Pending IND clearance, Telomir Pharmaceuticals aims to start a Phase I/II clinical trial of Telomir-1 as an oral single agent for patients with advanced or metastatic TNBC.
Telomir-Zn is described as a first-in-class metal-modulating epigenetic agent designed to restore transcriptional control in tumour cells.
According to to a company release, Telomir said that IND-enabling good laboratory practice (GLP) safety studies reported no treatment-related or dose-limiting toxicities and favourable cardiovascular, respiratory, and phototoxicity profiles. Systemic exposure was consistent, and pharmacokinetics were predictable.

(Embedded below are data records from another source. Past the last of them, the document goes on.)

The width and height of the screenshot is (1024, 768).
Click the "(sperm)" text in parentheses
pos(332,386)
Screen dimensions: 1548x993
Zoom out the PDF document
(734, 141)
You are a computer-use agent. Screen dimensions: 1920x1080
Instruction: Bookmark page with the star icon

The Phase I segment of the trial will use a standard three-plus-three dose-escalation design to evaluate the safety, tolerability, dose-limiting toxicities, and recommended Phase II dose.
Phase II will use a Simon two-stage design to assess preliminary antitumour activity through objective response rate as the primary endpoint, along with duration of response, progression-free survival, and continued safety evaluation.
Telomir Pharmaceuticals has submitted manuscripts to peer-reviewed journals and plans to present its findings at scientific conferences, including the American Association for Cancer Research (AACR) annual meeting in 2026.
Telomir Pharmaceuticals CEO Erez Aminov said: “This IND submission marks a critical transition from preclinical proof-of-concept to clinical development for Telomir-Zn.
“TNBC patients with advanced disease have few durable treatment options, and we believe that targeting the biological mechanisms driving treatment resistance, specifically iron-dependent epigenetic dysregulation, represents a differentiated and scientifically grounded approach. We look forward to advancing this programme into the clinic.”